SACO — Pam Mohlin remembers talking with a friend, a retired social worker, when she was conducting research into starting a diaper bank at First Parish Congregational Church, UCC.

“Low-income moms always know how many clean diapers they have,” her friend said.

With that in mind, on Wednesdays, from 4 to 7 p.m., those entering the big church at the intersection of Main and Beach streets in Saco will see Mohlin and other volunteers — Cathy Baillargeon, Nadine Russell and Jan Hryniewicz — behind a table set up in the lobby sporting diapers, packaged per size.
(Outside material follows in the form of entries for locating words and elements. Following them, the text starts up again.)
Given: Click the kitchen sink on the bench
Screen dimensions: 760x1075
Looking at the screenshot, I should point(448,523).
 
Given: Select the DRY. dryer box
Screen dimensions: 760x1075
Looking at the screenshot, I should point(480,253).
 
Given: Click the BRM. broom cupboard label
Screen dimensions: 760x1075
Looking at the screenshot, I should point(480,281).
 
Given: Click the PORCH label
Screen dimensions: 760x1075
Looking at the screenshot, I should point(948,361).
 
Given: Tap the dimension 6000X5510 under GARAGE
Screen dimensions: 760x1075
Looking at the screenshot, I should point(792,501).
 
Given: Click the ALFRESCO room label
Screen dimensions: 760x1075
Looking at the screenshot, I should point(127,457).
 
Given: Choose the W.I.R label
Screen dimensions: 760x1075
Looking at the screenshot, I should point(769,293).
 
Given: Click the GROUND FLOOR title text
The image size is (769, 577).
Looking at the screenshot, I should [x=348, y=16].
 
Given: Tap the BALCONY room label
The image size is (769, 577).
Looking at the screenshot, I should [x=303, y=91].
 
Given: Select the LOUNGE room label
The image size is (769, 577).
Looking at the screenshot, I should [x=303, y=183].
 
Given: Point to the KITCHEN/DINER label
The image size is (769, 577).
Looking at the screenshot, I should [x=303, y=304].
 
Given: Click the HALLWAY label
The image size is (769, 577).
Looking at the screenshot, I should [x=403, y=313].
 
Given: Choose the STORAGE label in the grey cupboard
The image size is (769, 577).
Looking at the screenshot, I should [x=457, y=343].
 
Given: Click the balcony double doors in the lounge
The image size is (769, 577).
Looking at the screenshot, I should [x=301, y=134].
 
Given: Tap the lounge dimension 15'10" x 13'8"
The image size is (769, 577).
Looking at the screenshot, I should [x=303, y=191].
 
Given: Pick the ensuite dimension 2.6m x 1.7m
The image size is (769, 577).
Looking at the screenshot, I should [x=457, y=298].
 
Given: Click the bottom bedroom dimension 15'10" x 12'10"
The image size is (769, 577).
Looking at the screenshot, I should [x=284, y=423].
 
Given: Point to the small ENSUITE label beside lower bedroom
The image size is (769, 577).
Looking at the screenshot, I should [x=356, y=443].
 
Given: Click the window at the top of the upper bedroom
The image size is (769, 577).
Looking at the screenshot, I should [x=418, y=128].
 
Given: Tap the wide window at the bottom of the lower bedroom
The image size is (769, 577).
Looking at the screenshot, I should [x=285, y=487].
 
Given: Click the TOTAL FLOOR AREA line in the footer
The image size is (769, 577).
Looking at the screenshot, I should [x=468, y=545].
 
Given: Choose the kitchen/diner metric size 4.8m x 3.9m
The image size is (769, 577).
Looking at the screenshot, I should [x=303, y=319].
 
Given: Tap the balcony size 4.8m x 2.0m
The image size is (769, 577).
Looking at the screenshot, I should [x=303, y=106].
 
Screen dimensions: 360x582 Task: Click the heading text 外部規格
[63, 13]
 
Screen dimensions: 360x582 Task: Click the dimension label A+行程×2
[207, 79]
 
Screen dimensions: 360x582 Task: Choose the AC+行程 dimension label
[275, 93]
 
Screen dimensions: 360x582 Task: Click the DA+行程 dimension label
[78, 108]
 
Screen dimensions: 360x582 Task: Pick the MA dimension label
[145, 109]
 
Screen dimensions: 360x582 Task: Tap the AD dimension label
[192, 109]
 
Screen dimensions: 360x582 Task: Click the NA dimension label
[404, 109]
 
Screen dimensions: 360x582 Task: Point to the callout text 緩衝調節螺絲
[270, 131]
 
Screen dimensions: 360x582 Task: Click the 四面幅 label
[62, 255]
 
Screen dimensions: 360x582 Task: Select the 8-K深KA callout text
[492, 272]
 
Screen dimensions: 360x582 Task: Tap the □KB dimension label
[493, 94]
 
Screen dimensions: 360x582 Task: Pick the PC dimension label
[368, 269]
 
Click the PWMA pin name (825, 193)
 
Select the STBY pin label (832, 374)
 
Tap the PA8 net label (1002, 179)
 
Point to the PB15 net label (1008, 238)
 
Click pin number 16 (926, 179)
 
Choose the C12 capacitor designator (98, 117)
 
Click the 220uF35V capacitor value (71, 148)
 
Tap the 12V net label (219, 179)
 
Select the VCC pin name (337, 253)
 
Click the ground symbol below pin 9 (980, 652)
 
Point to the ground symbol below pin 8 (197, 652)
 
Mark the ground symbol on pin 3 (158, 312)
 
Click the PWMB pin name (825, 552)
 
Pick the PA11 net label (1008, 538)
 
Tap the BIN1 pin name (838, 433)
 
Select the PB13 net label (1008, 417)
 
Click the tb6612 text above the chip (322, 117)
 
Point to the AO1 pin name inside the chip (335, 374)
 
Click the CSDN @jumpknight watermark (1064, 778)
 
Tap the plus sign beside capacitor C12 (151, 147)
Each area mom in need who comes through the side door of the church (the door that opens into the parking lot) receives 40 diapers. If there is another child wearing diapers in the family,  another 40 is supplied, said Mohlin.

Newborns require up to a dozen diapers a day, older children use less.

Courtesy image

The goal is to assist infants and toddlers in low-income families by providing a portion of the diapers they need each week – helping to keep the little ones fresh and dry.

Diapers, Mohlin said, can cost as much as $100 per month. And while there are programs that help families who have few resources, diapers generally aren’t a covered commodity.

Jennifer Viger of the Special Supplemental Nutrition Program for Women, Infants, and Children, known as WIC, at York County Community Action Corporation, said diapers can be expensive for some families, and she noted neither WIC, which concentrates on nutrition benefits for mothers and their children, or the SNAP (Supplemental Nutrition Assistance Program, formerly known as food stamps) program allow diaper purchases.

“Some of our clients do have difficulty purchasing them on their own,” said Viger. “Having this diaper bank is a great resource.”

According to a December Portland Press Herald story, Temporary Assistance to Needy Families, known as TANF, allows the purchase of diapers, but doing so would use about 16 percent of the monthly benefit.

Mohlin said she didn’t know about diaper banks until she listened to a story on National Public Radio one morning and heard the president of a Texas diaper bank talking about the need.

“I said ‘we should be doing that here,'” she recalled.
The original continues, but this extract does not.